** EXTRACTED INFORMATION **
———

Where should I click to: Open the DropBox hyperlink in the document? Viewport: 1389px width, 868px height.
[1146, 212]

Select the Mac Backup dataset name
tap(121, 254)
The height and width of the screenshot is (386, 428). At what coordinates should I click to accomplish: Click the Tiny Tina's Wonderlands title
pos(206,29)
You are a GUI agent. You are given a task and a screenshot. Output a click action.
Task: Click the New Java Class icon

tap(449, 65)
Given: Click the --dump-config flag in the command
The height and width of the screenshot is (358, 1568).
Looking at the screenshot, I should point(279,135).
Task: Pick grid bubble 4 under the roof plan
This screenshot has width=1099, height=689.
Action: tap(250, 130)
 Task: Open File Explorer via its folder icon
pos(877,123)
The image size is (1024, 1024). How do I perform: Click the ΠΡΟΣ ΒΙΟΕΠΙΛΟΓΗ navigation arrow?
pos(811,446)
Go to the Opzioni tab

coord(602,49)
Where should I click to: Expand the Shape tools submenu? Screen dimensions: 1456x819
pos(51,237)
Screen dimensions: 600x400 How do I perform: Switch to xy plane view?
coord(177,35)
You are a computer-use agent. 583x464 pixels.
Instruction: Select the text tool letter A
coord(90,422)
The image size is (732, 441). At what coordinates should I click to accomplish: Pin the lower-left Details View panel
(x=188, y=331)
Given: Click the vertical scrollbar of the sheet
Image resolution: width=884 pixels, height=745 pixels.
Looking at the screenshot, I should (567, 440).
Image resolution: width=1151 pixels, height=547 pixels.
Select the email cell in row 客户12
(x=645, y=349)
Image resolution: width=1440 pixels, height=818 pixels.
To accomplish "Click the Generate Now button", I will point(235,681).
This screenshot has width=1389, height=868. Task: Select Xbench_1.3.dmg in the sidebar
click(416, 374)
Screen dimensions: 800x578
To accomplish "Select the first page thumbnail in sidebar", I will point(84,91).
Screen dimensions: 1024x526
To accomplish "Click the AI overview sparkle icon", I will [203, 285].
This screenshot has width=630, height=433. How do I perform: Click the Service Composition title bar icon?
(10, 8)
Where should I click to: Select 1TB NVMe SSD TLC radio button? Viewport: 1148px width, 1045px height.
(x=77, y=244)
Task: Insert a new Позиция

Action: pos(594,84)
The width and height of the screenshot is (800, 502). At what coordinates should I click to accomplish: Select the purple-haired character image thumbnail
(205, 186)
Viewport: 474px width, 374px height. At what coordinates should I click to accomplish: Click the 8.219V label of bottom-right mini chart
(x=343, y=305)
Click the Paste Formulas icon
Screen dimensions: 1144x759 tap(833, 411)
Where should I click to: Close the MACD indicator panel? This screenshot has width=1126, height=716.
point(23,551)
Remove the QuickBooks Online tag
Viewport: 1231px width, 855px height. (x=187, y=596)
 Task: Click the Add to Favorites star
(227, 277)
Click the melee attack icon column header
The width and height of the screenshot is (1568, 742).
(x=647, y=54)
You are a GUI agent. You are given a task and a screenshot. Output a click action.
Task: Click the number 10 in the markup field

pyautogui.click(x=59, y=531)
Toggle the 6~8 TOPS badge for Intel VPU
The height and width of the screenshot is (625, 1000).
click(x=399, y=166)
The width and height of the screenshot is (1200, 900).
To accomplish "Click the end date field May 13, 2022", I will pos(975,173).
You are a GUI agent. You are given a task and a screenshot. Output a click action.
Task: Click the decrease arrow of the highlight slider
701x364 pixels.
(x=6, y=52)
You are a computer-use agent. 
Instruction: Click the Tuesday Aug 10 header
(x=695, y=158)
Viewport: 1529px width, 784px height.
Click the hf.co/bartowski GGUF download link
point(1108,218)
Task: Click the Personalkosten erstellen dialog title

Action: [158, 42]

———

** YOUR TASK **
From the records above, copy each line in which the string "will" occurs.

** WRITTEN SOLUTION **
To accomplish "Click the Generate Now button", I will point(235,681).
To accomplish "Select the first page thumbnail in sidebar", I will point(84,91).
To accomplish "Click the AI overview sparkle icon", I will [203, 285].
To accomplish "Click the end date field May 13, 2022", I will pos(975,173).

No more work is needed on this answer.